Let Us Now Praise Neil Gaiman
(with apologies to James Agee and Walker Evans)
I just finished Neil Gaiman’s Coraline. What an odd little book. Gaiman wrote one of my favorite books, American Gods, and I just discovered his children’s literature. While my first thought was that this man should not be writing for children, upon reflection I think that his horrifying stories are as necessary as fairy tales used to be, before they got all sanitized and pretty.
Just this morning, the kids and I were listening to Jonathan Stroud’s second Bartimaeus book, The Golem’s Eye, on the way to school. One of the characters is watching a play and thinks,
Show us a little of what we fear . . . only take away its teeth. . . . Make the demons frighten us, then let us watch them die.
That’s rather what fairy tales do for our children, isn’t it? They provide a way to confront our deepest, animal fears and deal with them rather than pushing them back into our psyches, ignored and ready to fester out when we are least prepared.
Back to Coraline. The little girl walks through a closed-off door into an alternate reality, one in which her parents give her the attention and presents she craves, but are creepy and have sewn-on black buttons on their faces in place of eyes. Which life she chooses, and how she fights for it, make up the story.
The story is terrific, and what keeps the chill factor under control is the quiet, stubborn strength of the heroine. If this unassuming little girl can hold herself together in the face of such terrors, so can the reader. My 11-year-old daughter read it before I did, and while she didn’t proclaim it her favorite book (it would have had to have dragons in it for that), she did talk about it and wasn’t frightened senseless.
As good as the story is the writing. I don’t know how to describe Gaiman’s craftmanship. It’s a spare text, finely honed. His sense of timing, the rhthym of his sentences, his use of just the right words is, well, poetic.
The blurbs on the back cover are by Diana Wynne Jones (who compares it to Alice in Wonderland), Terry Pratchett (one of my favorite authors), and Lemony Snickett, who goes off on his own amusing riff:
This book tells a fascinating and disturbing story that frightened me nearly to death. Unless you want to find yourself hiding under your bed, with your thumb in your mouth, trembling with fear and making terrible noises, I suggest that you step very slowly away from this book and go find another source of amusement, such as investigating an unsolved crime or making a small animal out of yarn.

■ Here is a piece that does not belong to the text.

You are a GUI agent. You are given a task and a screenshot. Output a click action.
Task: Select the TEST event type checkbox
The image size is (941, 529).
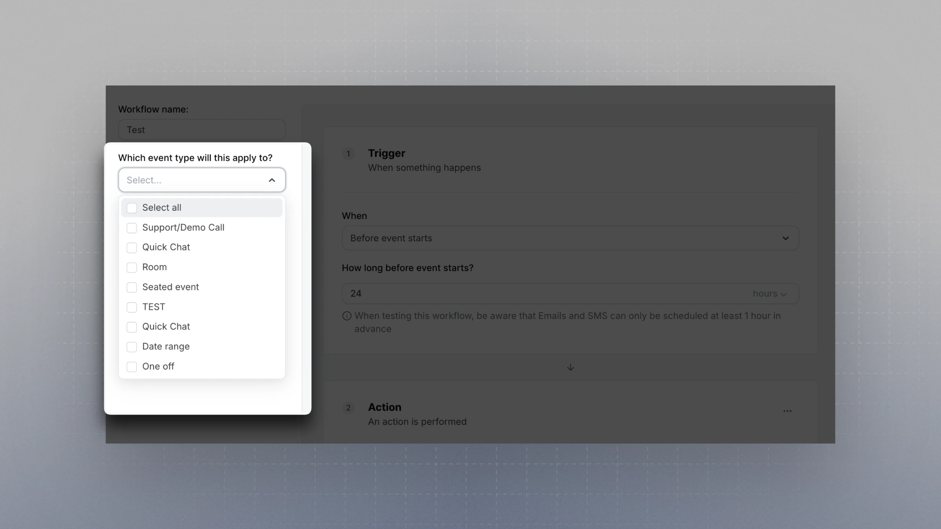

(Too bad I don’t like the “Series of Unfortunate Events” books. I love his writing here.)
This book will send a shiver down your spine, out through your shoes, and into a taxi to the airport. It has the delicate horror of the finest fairy tales, and it is a masterpiece. And you will never think about buttons in quite the same way again.
And the illustrations by Dave McKean are fantastically creepy. I hope Gaiman doesn’t mind if I reproduce one here (I’m fairly certain he’s not one of the 3 or 4 regular readers of this blog):
The pen-and-ink drawings are spare but detailed and evoke the text’s atmosphere perfectly.